At least they are using an American inch...


----------



## extremepusher (Aug 24, 2011)

Pics after install on whatever your little heart desires in put the service body..


----------



## jomama45 (Dec 25, 2008)

Mark Oomkes said:


> That's nice...I ain't butchering a spreader to fit it into a truck.
> 
> Do you really think you're the first person to put a spreader in a service body?
> 
> ...


So much anger, maybe you should crack open a Naturday........


----------



## Randall Ave (Oct 29, 2014)

jomama45 said:


> So much anger, maybe you should crack open a Naturday........
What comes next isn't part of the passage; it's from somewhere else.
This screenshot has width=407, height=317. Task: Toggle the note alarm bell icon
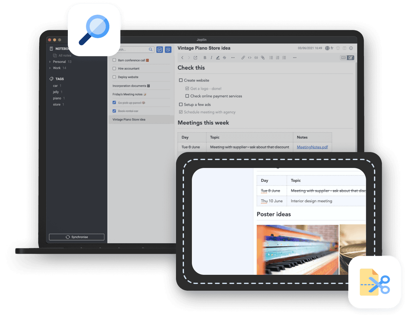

A nice draft with s slice o orange can cure what ales ya.


----------



## Mark Oomkes (Dec 10, 2000)

Randall Ave said:


> A nice draft with s slice o orange can cure what ales ya.


----------



## extremepusher (Aug 24, 2011)

so what did you put in the service body?


----------



## Mark Oomkes (Dec 10, 2000)

extremepusher said:


> so what did you put in the service body?


Nothing yet...I've been bizzie.


----------



## Philbilly2 (Aug 25, 2007)

Mark Oomkes said:


> Nothing yet...I've been bizzie.


Not even a case of beer yet?


----------



## Mark Oomkes (Dec 10, 2000)

Philbilly2 said:


> Not even a case of beer yet?


I don't drink anymore...


----------



## Ajlawn1 (Aug 20, 2009)

Mark Oomkes said:


> I don't drink anymore...


Explains alot...


----------



## Mr.Markus (Jan 7, 2010)

Mark Oomkes said:


> I don't drink anymore...


Cause its winter!?...or for good.?


----------



## Mark Oomkes (Dec 10, 2000)

Mr.Markus said:


> Cause its winter!?...or for good.?


Or any less...


----------



## 1olddogtwo (Aug 6, 2007)

I would recommend a double down up front and a pull plow out in the rear with opposing 10ft side wings for benching.


----------